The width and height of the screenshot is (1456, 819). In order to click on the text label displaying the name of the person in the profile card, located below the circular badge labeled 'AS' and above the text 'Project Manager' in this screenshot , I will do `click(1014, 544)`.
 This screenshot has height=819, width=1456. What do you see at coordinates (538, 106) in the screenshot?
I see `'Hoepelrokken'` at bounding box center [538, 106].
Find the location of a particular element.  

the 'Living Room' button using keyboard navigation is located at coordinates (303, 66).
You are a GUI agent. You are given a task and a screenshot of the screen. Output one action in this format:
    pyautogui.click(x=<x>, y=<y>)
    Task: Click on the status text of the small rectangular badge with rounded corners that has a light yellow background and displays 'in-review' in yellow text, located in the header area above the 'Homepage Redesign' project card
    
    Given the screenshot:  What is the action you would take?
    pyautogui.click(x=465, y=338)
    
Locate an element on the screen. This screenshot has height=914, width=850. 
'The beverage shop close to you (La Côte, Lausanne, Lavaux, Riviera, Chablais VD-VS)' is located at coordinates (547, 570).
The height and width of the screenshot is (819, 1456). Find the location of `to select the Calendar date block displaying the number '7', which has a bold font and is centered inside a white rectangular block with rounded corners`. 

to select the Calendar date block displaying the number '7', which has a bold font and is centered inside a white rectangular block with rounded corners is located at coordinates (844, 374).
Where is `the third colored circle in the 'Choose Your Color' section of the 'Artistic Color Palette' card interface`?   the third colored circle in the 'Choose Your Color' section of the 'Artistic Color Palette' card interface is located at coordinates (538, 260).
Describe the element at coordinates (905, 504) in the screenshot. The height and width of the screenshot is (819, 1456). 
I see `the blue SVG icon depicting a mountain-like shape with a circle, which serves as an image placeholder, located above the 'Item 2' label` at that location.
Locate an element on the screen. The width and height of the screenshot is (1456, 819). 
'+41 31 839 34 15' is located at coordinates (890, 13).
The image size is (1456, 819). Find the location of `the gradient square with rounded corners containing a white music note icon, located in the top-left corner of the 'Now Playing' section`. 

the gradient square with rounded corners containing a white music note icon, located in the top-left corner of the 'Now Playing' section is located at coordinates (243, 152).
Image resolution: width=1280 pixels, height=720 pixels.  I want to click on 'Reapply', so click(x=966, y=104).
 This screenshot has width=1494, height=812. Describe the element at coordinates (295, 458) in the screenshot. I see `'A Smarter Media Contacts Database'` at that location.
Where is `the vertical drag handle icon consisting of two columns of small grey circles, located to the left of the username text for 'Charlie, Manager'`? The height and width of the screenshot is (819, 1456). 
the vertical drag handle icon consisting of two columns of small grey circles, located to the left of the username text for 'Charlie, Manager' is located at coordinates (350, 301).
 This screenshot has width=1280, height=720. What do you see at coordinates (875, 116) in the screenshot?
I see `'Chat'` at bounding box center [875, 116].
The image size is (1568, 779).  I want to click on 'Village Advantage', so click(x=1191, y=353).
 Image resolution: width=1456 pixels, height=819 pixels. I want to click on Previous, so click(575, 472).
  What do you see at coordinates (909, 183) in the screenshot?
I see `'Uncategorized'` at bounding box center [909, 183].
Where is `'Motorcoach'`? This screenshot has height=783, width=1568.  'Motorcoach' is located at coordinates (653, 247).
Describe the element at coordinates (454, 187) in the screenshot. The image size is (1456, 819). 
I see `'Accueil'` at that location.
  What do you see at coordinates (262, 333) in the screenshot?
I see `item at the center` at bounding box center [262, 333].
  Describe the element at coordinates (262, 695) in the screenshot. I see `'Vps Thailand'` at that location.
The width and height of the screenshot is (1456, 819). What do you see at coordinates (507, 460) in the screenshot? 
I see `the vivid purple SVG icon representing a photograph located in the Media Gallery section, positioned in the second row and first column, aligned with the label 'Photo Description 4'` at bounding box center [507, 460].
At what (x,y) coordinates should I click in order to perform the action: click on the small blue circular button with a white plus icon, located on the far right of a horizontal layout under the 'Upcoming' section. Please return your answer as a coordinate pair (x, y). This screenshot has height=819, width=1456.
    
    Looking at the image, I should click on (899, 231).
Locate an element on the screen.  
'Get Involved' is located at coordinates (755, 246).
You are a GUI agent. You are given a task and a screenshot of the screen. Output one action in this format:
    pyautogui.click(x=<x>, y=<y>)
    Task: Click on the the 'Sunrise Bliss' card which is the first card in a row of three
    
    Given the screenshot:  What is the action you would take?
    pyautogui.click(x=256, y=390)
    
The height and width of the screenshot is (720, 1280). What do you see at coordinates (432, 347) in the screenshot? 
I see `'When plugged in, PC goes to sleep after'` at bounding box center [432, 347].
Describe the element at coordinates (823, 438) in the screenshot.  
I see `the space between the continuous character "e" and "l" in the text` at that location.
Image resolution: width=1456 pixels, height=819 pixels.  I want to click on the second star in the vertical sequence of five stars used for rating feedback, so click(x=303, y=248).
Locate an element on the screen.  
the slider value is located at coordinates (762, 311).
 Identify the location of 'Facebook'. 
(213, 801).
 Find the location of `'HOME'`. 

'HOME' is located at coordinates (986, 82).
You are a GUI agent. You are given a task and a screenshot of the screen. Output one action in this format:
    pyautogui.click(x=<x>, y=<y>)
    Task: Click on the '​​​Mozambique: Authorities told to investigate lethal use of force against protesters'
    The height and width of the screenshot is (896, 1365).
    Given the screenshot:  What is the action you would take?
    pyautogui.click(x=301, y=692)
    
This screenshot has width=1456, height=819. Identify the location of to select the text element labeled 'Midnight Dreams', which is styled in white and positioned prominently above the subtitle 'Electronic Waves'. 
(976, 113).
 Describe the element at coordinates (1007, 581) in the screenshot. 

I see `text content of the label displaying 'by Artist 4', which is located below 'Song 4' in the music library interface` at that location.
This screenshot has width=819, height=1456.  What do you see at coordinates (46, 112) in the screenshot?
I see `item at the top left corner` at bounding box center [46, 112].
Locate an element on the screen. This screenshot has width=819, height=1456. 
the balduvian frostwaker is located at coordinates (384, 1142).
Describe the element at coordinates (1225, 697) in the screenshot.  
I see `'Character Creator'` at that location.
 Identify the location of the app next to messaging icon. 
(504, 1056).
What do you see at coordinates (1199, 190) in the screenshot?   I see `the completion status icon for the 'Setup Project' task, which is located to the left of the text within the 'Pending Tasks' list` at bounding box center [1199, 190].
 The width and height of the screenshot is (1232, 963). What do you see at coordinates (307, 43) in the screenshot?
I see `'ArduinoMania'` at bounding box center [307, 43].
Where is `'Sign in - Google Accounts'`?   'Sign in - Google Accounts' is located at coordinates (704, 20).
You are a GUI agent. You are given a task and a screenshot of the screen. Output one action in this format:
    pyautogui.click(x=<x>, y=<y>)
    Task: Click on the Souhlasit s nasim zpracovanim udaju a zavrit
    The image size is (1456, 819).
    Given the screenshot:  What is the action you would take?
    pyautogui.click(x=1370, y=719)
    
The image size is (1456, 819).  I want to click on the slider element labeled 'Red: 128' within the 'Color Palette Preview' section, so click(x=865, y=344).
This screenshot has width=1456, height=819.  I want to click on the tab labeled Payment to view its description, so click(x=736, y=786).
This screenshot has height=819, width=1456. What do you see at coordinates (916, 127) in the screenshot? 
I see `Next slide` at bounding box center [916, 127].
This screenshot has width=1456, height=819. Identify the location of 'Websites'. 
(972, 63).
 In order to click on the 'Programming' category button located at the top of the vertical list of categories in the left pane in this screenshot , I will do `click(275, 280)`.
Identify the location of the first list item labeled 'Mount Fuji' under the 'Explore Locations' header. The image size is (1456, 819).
☆ ☆ ☆ ☆ ☆ ☆ ☆
- **Set problem**
Repeat all of the rows above exactly as they appear.

- **Exercise solution**
The width and height of the screenshot is (1456, 819). In order to click on the text label displaying the name of the person in the profile card, located below the circular badge labeled 'AS' and above the text 'Project Manager' in this screenshot , I will do `click(1014, 544)`.
 This screenshot has height=819, width=1456. What do you see at coordinates (538, 106) in the screenshot?
I see `'Hoepelrokken'` at bounding box center [538, 106].
Find the location of a particular element.  

the 'Living Room' button using keyboard navigation is located at coordinates (303, 66).
You are a GUI agent. You are given a task and a screenshot of the screen. Output one action in this format:
    pyautogui.click(x=<x>, y=<y>)
    Task: Click on the status text of the small rectangular badge with rounded corners that has a light yellow background and displays 'in-review' in yellow text, located in the header area above the 'Homepage Redesign' project card
    
    Given the screenshot:  What is the action you would take?
    pyautogui.click(x=465, y=338)
    
Locate an element on the screen. This screenshot has height=914, width=850. 
'The beverage shop close to you (La Côte, Lausanne, Lavaux, Riviera, Chablais VD-VS)' is located at coordinates (547, 570).
The height and width of the screenshot is (819, 1456). Find the location of `to select the Calendar date block displaying the number '7', which has a bold font and is centered inside a white rectangular block with rounded corners`. 

to select the Calendar date block displaying the number '7', which has a bold font and is centered inside a white rectangular block with rounded corners is located at coordinates (844, 374).
Where is `the third colored circle in the 'Choose Your Color' section of the 'Artistic Color Palette' card interface`?   the third colored circle in the 'Choose Your Color' section of the 'Artistic Color Palette' card interface is located at coordinates (538, 260).
Describe the element at coordinates (905, 504) in the screenshot. The height and width of the screenshot is (819, 1456). 
I see `the blue SVG icon depicting a mountain-like shape with a circle, which serves as an image placeholder, located above the 'Item 2' label` at that location.
Locate an element on the screen. The width and height of the screenshot is (1456, 819). 
'+41 31 839 34 15' is located at coordinates (890, 13).
The image size is (1456, 819). Find the location of `the gradient square with rounded corners containing a white music note icon, located in the top-left corner of the 'Now Playing' section`. 

the gradient square with rounded corners containing a white music note icon, located in the top-left corner of the 'Now Playing' section is located at coordinates (243, 152).
Image resolution: width=1280 pixels, height=720 pixels.  I want to click on 'Reapply', so click(x=966, y=104).
 This screenshot has width=1494, height=812. Describe the element at coordinates (295, 458) in the screenshot. I see `'A Smarter Media Contacts Database'` at that location.
Where is `the vertical drag handle icon consisting of two columns of small grey circles, located to the left of the username text for 'Charlie, Manager'`? The height and width of the screenshot is (819, 1456). 
the vertical drag handle icon consisting of two columns of small grey circles, located to the left of the username text for 'Charlie, Manager' is located at coordinates (350, 301).
 This screenshot has width=1280, height=720. What do you see at coordinates (875, 116) in the screenshot?
I see `'Chat'` at bounding box center [875, 116].
The image size is (1568, 779).  I want to click on 'Village Advantage', so click(x=1191, y=353).
 Image resolution: width=1456 pixels, height=819 pixels. I want to click on Previous, so click(575, 472).
  What do you see at coordinates (909, 183) in the screenshot?
I see `'Uncategorized'` at bounding box center [909, 183].
Where is `'Motorcoach'`? This screenshot has height=783, width=1568.  'Motorcoach' is located at coordinates (653, 247).
Describe the element at coordinates (454, 187) in the screenshot. The image size is (1456, 819). 
I see `'Accueil'` at that location.
  What do you see at coordinates (262, 333) in the screenshot?
I see `item at the center` at bounding box center [262, 333].
  Describe the element at coordinates (262, 695) in the screenshot. I see `'Vps Thailand'` at that location.
The width and height of the screenshot is (1456, 819). What do you see at coordinates (507, 460) in the screenshot? 
I see `the vivid purple SVG icon representing a photograph located in the Media Gallery section, positioned in the second row and first column, aligned with the label 'Photo Description 4'` at bounding box center [507, 460].
At what (x,y) coordinates should I click in order to perform the action: click on the small blue circular button with a white plus icon, located on the far right of a horizontal layout under the 'Upcoming' section. Please return your answer as a coordinate pair (x, y). This screenshot has height=819, width=1456.
    
    Looking at the image, I should click on (899, 231).
Locate an element on the screen.  
'Get Involved' is located at coordinates (755, 246).
You are a GUI agent. You are given a task and a screenshot of the screen. Output one action in this format:
    pyautogui.click(x=<x>, y=<y>)
    Task: Click on the the 'Sunrise Bliss' card which is the first card in a row of three
    
    Given the screenshot:  What is the action you would take?
    pyautogui.click(x=256, y=390)
    
The height and width of the screenshot is (720, 1280). What do you see at coordinates (432, 347) in the screenshot? 
I see `'When plugged in, PC goes to sleep after'` at bounding box center [432, 347].
Describe the element at coordinates (823, 438) in the screenshot.  
I see `the space between the continuous character "e" and "l" in the text` at that location.
Image resolution: width=1456 pixels, height=819 pixels.  I want to click on the second star in the vertical sequence of five stars used for rating feedback, so click(x=303, y=248).
Locate an element on the screen.  
the slider value is located at coordinates (762, 311).
 Identify the location of 'Facebook'. 
(213, 801).
 Find the location of `'HOME'`. 

'HOME' is located at coordinates (986, 82).
You are a GUI agent. You are given a task and a screenshot of the screen. Output one action in this format:
    pyautogui.click(x=<x>, y=<y>)
    Task: Click on the '​​​Mozambique: Authorities told to investigate lethal use of force against protesters'
    The height and width of the screenshot is (896, 1365).
    Given the screenshot:  What is the action you would take?
    pyautogui.click(x=301, y=692)
    
This screenshot has width=1456, height=819. Identify the location of to select the text element labeled 'Midnight Dreams', which is styled in white and positioned prominently above the subtitle 'Electronic Waves'. 
(976, 113).
 Describe the element at coordinates (1007, 581) in the screenshot. 

I see `text content of the label displaying 'by Artist 4', which is located below 'Song 4' in the music library interface` at that location.
This screenshot has width=819, height=1456.  What do you see at coordinates (46, 112) in the screenshot?
I see `item at the top left corner` at bounding box center [46, 112].
Locate an element on the screen. This screenshot has width=819, height=1456. 
the balduvian frostwaker is located at coordinates (384, 1142).
Describe the element at coordinates (1225, 697) in the screenshot.  
I see `'Character Creator'` at that location.
 Identify the location of the app next to messaging icon. 
(504, 1056).
What do you see at coordinates (1199, 190) in the screenshot?   I see `the completion status icon for the 'Setup Project' task, which is located to the left of the text within the 'Pending Tasks' list` at bounding box center [1199, 190].
 The width and height of the screenshot is (1232, 963). What do you see at coordinates (307, 43) in the screenshot?
I see `'ArduinoMania'` at bounding box center [307, 43].
Where is `'Sign in - Google Accounts'`?   'Sign in - Google Accounts' is located at coordinates (704, 20).
You are a GUI agent. You are given a task and a screenshot of the screen. Output one action in this format:
    pyautogui.click(x=<x>, y=<y>)
    Task: Click on the Souhlasit s nasim zpracovanim udaju a zavrit
    The image size is (1456, 819).
    Given the screenshot:  What is the action you would take?
    pyautogui.click(x=1370, y=719)
    
The image size is (1456, 819).  I want to click on the slider element labeled 'Red: 128' within the 'Color Palette Preview' section, so click(x=865, y=344).
This screenshot has width=1456, height=819.  I want to click on the tab labeled Payment to view its description, so click(x=736, y=786).
This screenshot has height=819, width=1456. What do you see at coordinates (916, 127) in the screenshot? 
I see `Next slide` at bounding box center [916, 127].
This screenshot has width=1456, height=819. Identify the location of 'Websites'. 
(972, 63).
 In order to click on the 'Programming' category button located at the top of the vertical list of categories in the left pane in this screenshot , I will do `click(275, 280)`.
Identify the location of the first list item labeled 'Mount Fuji' under the 'Explore Locations' header. The image size is (1456, 819).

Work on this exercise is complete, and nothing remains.